Vídeo de la semana

Diáfana

La mansión de María Teresa Campos está vacía

La veterana periodista vive en una mansión que por ahora sigue sin comprador -pese a que ha bajado notablemente su precio- pero que ya está de mudanza desde hace tiempo.

María Teresa Campos
Gtres

Sin muebles, en el más estricto sentido de la palabra. Desde que en 2017 María Teresa Campos decidiese poner en venta su mansión de Molino de la Hoz (Las Rozas, Madrid), progresivamente todos los muebles y enseres de esa casa han ido saliendo en busca de mejor vida.
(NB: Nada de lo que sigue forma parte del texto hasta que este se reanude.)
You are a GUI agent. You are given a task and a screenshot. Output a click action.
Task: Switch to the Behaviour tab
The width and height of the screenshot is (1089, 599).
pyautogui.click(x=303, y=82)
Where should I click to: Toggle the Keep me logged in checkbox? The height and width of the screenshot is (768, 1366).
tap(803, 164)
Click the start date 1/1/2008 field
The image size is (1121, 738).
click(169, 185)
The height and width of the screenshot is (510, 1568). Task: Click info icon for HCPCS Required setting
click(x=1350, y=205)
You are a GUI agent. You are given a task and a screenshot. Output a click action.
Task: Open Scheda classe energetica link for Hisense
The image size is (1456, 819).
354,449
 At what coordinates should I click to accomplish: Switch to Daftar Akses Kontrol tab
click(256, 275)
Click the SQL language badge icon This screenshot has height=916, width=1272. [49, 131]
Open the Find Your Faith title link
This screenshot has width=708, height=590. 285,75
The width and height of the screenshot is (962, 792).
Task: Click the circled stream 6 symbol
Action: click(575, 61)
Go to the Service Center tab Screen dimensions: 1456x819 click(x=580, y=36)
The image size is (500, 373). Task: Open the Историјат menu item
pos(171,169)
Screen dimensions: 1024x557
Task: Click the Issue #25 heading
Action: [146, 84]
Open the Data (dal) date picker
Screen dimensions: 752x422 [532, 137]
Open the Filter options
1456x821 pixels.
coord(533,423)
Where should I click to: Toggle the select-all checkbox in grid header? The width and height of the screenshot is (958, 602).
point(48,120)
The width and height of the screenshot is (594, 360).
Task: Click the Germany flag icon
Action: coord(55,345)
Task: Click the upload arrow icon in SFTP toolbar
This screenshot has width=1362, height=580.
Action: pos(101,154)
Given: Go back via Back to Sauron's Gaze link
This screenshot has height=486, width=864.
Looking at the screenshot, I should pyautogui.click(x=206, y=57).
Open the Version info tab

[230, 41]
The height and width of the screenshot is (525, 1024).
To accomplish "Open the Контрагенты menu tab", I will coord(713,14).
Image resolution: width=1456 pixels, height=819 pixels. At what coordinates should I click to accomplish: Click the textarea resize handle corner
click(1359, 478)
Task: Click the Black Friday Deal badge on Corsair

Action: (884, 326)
Unos, han sido subastados en virtud de la necesidad de liquidez que durante una época acució a la comunicadora malagueña. Otros, reposan en un guardamuebles a la espera de un nuevo hogar en el que tengan cabida. Pero lo cierto es que los 1615 metros cuadrados de casa están desangelados, prácticamente vacíos. Tan solo queda amueblada la pequeña parte en la que habita Teresa: salón, cocina, dormitorio… Más pequeña aún desde que hace tres meses su novio, Edmundo Arrocet, salió de viaje para nunca volver.

María Teresa Campos se vio obligada hace ahora un año a sacar a subasta muchas de las valiosas piezas que decoraban su casa. Sillones, muebles, espejos, relojes y un sinfín de antigüedades que en su día adquirió para decorar la casa de sus sueños -la que se había comprado con el esfuerzo de su trabajo- asesorada por el desaparecido decorador Jaime Fierro, experto en antigüedades. Según publicó entonces la revista Semana, por algunas de esas joyas decorativas se embolsó importantes cantidades de dinero tales como 1900 euros en el caso de un reloj de bronce del siglo XIX o 3000 en el de unos espejos.

Casa de María Teresa Campos
Gtres

La malagueña se desprendió de las piezas más ostentosas que adornaban los cientos de rincones de su mansión y que ya no tenían mucho sentido. Sobre todo porque, al quedarse sola (tras la marcha de sus hijas hace ya décadas), apenas si tenía tiempo para recorrer la casa y disfrutarlas todas. Como ha confesado ella en algunas ocasiones, para decorar la casa de sus sueños se gastó mucho dinero. Todos los acabados y objetos adquiridos eran de gran calidad. Ahora, adornan las casas de quienes acudieron a la subasta de la Campos y cambiaron sus artículos por un dinero en efectivo que le hacía más falta a la periodista.

Otras tantas piezas, en este caso más funcionales, decoraban el pequeño chalé que hace varios años alquiló con Edmundo pensando en mudarse a él cuando vendiese la mansión. La casa, que salió a la venta por un precio cercano a los cinco millones de euros, nunca se vendió y Teresa Campos, por ello, nunca se mudó a una casa que había incluso amueblado y cuyo alquiler estuvo pagando durante un año. Parte de esos muebles, irán a amueblar el piso que busca para instalarse junto a Terelu en Aravaca, venda o no venda el ansiado chalé.

Así las cosas, Teresa Campos vive en una mansión que por ahora sigue sin comprador -pese a que ha bajado notablemente su precio- pero que ya está de mudanza desde hace tiempo. Sus salones y sus grandes espacios están vacíos, una situación incluso lógica para quien lleva tres años queriendo decir adiós a los muros que la sostienen. Con comprador o sin él, queda poco para que su propietaria eche la llave para siempre y se mude junto a su hija y nieta Alejandra, a una zona más cercana a Madrid y a un espacio más reducido.